Saved entries:
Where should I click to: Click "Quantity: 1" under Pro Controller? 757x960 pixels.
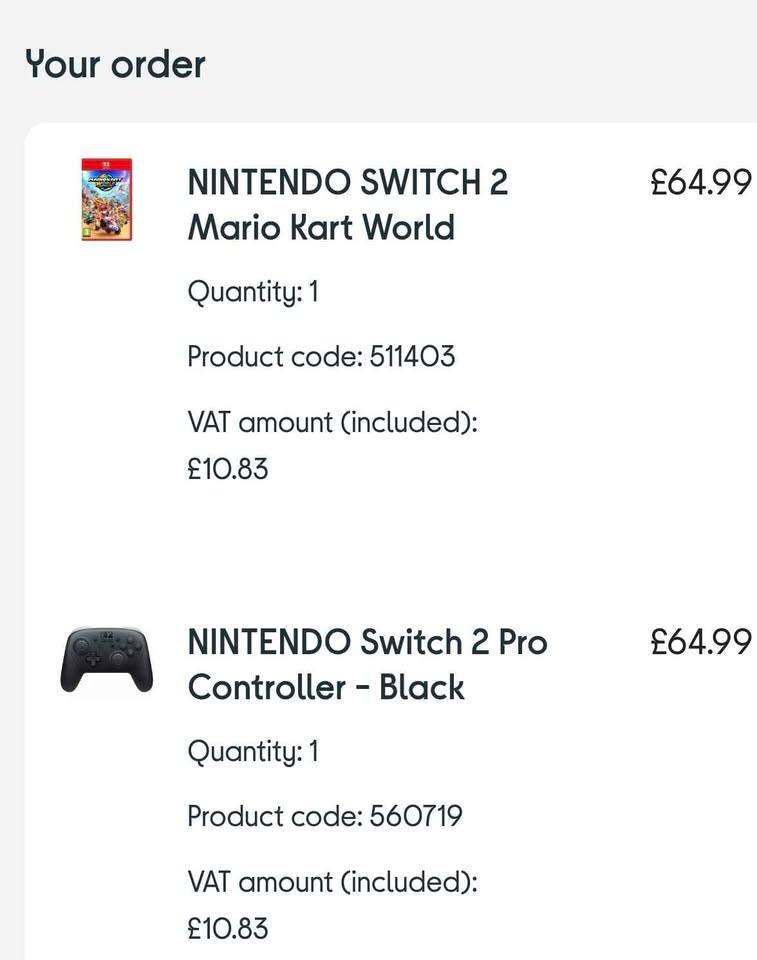pos(253,752)
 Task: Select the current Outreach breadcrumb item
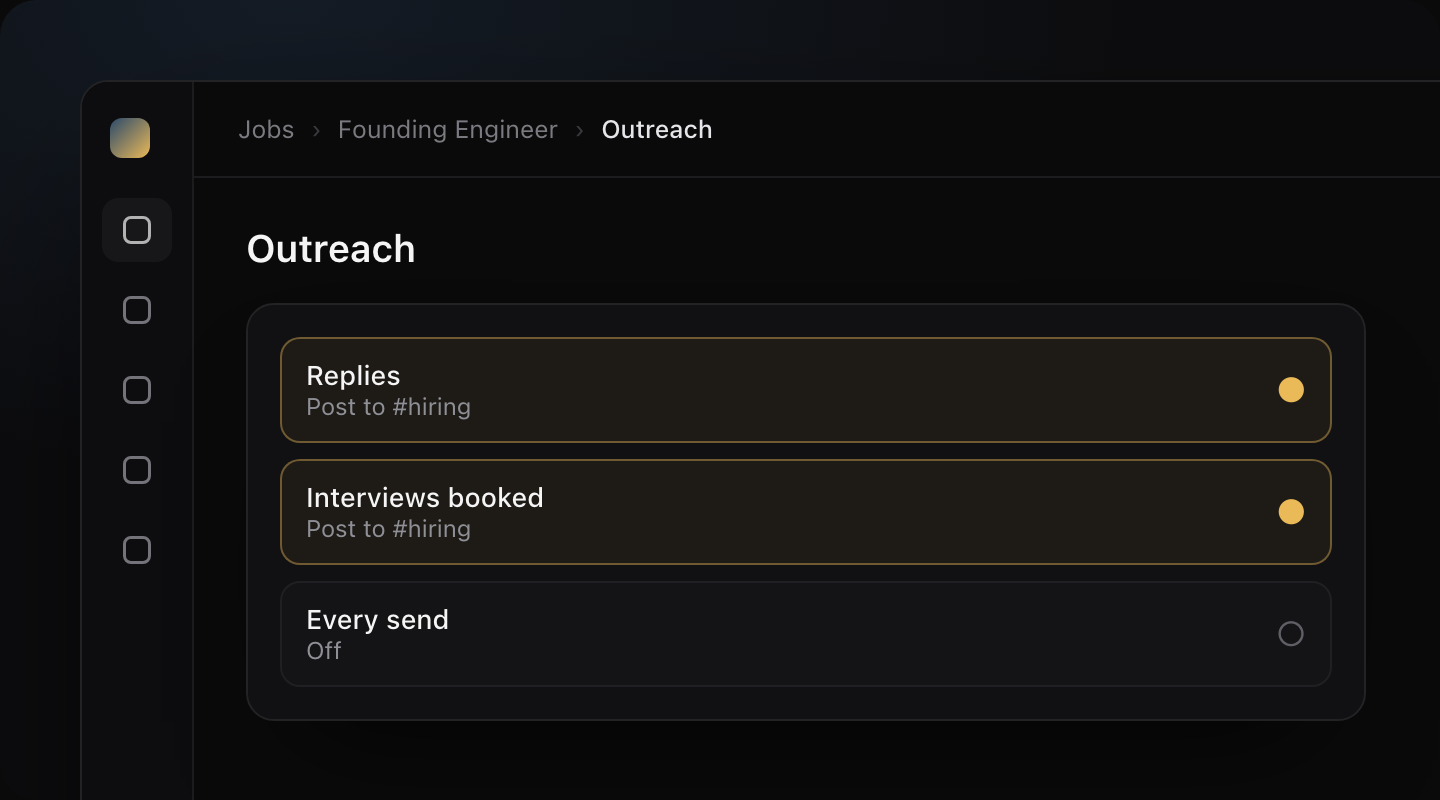[657, 130]
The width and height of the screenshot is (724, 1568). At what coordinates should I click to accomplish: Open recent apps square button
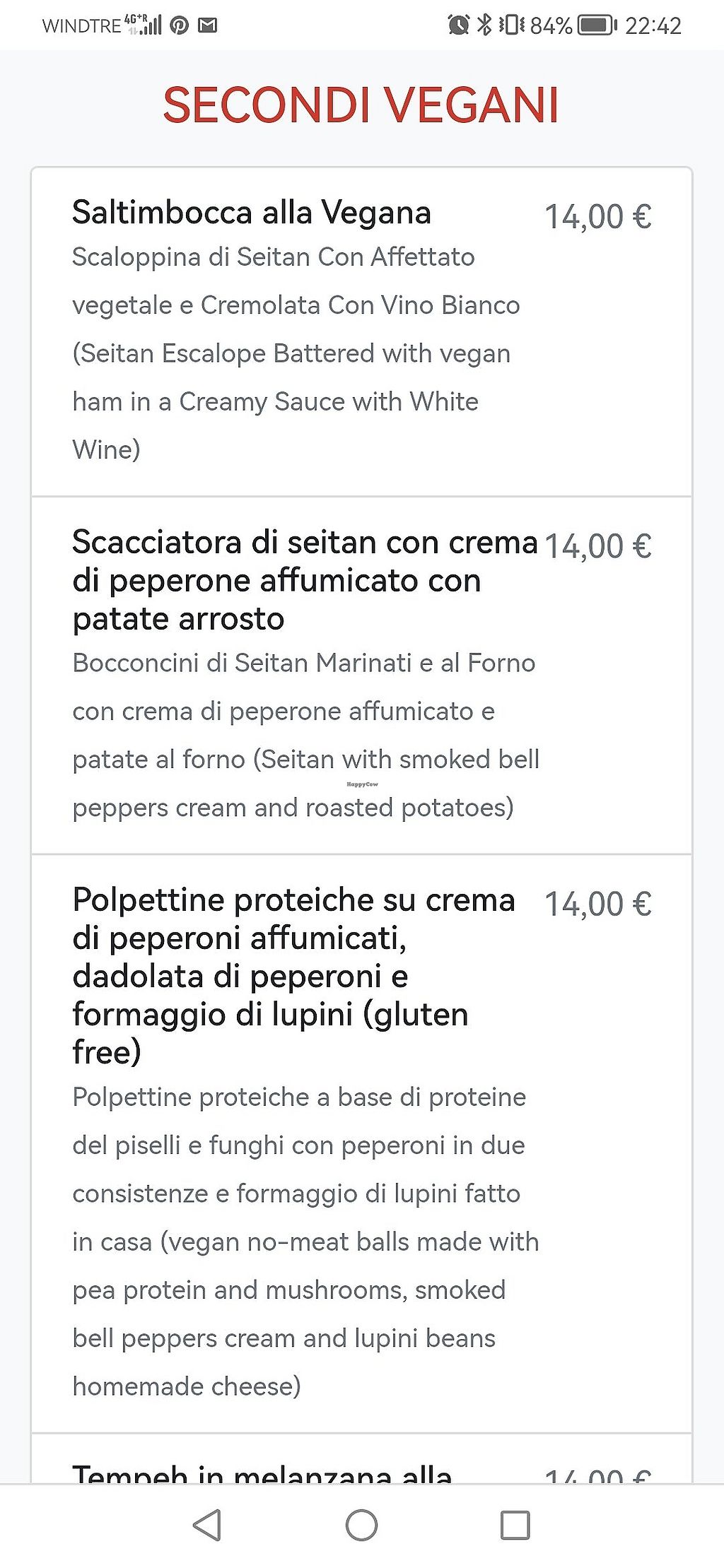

WHAT YOU NEED TO DO: Type the entries again verbatim. Drop the images.

TASK OUTPUT:
Where should I click to: Click "Quantity: 1" under Pro Controller? 757x960 pixels.
pos(253,752)
 Task: Select the current Outreach breadcrumb item
[657, 130]
The width and height of the screenshot is (724, 1568). At what coordinates should I click to accomplish: Open recent apps square button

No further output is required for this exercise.